Additionally, the website is not AI-ready in any way - agents are faced with Error 403. This is because NCSES is enforcing robots.txt on all of its domains. You can read that here: https://ncses.nsf.gov/robots.txt .
It would be nice if NCSES simply used login.gov for the SAP portal to reduce burden on applicants. Moreover, in the age of AI, it’s probably no-longer appropriate to block machine access to this resource.
Broken and/or Outdated Functionality?
I found a few dead-ends when exploring the new SAP. For instance, when trying to navigate to the “Datasets” tab from the landing page for the “Decennial Surname Identifiers” from Census at https://sap.nsf.gov/dataset/doc_census-2155, which was expected to lead to https://sap.nsf.gov/user/metadata-records/doc_census-2155/documents, I encountered an Error 401 even though I was already logged into my account. Similarly, navigating through the nested menu in the header on the same page (Organizations ➡️
Census Bureau ➡️ Decennial Surname Identifiers) all 401s.

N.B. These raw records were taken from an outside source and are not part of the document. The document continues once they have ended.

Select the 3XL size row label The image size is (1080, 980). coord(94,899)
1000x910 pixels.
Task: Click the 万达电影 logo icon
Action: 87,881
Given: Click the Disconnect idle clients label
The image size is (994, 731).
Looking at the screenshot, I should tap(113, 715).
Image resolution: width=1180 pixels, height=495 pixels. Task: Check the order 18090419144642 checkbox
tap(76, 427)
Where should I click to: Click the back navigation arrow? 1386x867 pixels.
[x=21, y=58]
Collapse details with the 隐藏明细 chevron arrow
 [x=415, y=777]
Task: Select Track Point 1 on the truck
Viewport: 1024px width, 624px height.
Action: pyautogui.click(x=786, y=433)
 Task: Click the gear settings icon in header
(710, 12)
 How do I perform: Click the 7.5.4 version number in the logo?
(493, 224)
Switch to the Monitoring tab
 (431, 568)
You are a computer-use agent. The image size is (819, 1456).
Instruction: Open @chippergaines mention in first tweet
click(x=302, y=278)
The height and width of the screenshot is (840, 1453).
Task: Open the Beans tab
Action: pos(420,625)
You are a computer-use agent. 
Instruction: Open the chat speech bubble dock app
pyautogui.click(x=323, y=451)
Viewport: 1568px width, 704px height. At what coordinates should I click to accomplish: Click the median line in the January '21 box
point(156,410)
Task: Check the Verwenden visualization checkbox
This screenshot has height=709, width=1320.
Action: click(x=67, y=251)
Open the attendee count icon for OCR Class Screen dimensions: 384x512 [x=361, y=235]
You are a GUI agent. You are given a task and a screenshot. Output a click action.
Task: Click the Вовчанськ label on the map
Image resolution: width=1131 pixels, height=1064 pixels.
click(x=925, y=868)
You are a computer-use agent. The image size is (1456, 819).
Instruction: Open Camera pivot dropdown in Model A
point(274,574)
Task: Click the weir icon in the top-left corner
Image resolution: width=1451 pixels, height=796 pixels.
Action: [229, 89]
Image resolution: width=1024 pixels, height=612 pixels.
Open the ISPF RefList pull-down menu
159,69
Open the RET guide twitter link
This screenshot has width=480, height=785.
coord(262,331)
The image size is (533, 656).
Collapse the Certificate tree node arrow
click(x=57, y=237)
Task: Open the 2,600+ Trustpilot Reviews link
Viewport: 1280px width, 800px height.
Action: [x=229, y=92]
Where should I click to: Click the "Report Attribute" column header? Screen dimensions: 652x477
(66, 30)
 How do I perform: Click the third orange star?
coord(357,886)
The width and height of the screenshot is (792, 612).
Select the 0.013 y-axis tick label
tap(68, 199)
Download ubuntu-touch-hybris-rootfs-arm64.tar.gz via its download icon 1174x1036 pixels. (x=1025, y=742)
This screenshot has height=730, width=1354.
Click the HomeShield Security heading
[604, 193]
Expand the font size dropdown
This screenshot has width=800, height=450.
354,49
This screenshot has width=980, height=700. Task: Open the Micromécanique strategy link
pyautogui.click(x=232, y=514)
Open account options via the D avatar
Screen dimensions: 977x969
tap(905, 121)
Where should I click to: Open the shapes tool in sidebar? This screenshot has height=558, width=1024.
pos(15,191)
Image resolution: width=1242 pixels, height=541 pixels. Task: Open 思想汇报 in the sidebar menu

In the application portal itself there is a massive inconsistency in the flow. The step-guide is non-linear, which could be confusing to many users. Adding a dataset to an application is really confusing. Users either have to add a dataset to their basket by browsing for it first, then they have to navigate to their basket, then they have to either start a new application or add it to an existing one. That users cannot simply add datasets directly to their existing applications from within the application itself is an annoying UX design flaw.
Missing Help Information
The Help page provides useful information about navigating the SAP. It however, does not help users know where to turn when they cannot resolve an issue on their own. For that, you have to navigate to the Contact page. Also, the “learning resources” are all PDFs, which is not the most accessible format for modern browsing. NCSES should add language to the help page referencing the contact page and add web-accessible versions of all the learning resources.
Legacy Social Media Links
On some of the dataset description pages, there are buttons to share the dataset card from the SAP on social media. I think it’s great to be able leverage users to promote interest in specific datasets. However, the buttons icons are missing (there are square bracket placeholders) and one of them points to legacy microblogging platform Twitter. It’s unclear whether having the social media sharing buttons is intentional or not.
Conclusion
The relaunch of the SAP portal is a modest improvement over the previous iteration. Specifically, the incremental improvements include finally adopting an official dot gov domain and increased transparency regarding application status. However, the current implementation remains functionally limited. By operating as a “disconnected island” rather than integrating with the Federal Data Catalog, the portal limits efficient data discovery and is inconsistent with OMB expectations under M-25-05.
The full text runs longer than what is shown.